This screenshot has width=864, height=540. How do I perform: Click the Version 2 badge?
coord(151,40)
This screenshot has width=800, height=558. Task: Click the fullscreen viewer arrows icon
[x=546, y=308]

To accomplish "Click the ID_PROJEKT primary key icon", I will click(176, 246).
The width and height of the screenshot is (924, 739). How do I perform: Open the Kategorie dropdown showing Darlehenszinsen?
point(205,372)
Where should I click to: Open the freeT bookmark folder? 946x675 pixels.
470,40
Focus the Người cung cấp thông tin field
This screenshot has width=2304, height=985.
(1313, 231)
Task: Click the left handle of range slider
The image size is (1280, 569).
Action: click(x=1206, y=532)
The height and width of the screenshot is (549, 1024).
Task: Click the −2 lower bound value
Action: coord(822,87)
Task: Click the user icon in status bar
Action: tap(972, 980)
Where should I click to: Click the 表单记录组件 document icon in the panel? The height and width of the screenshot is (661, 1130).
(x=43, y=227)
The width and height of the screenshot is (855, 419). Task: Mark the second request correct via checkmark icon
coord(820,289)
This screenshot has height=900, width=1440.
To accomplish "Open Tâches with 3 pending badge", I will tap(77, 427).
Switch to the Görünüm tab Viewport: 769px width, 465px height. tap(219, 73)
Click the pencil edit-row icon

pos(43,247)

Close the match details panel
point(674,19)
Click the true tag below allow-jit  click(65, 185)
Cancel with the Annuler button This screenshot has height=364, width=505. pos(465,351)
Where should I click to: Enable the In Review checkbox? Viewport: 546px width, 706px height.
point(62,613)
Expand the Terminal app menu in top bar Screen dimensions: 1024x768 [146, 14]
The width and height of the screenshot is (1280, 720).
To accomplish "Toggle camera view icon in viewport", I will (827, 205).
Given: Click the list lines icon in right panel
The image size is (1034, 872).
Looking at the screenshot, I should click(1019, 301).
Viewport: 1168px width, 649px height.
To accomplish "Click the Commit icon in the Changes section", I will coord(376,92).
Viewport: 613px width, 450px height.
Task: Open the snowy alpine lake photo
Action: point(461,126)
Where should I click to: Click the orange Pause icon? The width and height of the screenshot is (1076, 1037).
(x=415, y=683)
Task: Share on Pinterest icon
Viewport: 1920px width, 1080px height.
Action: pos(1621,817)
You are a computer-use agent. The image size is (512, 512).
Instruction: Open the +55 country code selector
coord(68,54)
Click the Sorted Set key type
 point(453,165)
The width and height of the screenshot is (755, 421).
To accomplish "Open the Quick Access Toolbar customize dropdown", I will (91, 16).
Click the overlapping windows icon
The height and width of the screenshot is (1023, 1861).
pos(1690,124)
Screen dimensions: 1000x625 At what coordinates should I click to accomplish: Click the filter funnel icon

********************

_Assignment_: Check every line of the data, and copy the ones that contain "dimensions".

_Solution for this task_:
Expand the Terminal app menu in top bar Screen dimensions: 1024x768 [146, 14]
Screen dimensions: 1000x625 At what coordinates should I click to accomplish: Click the filter funnel icon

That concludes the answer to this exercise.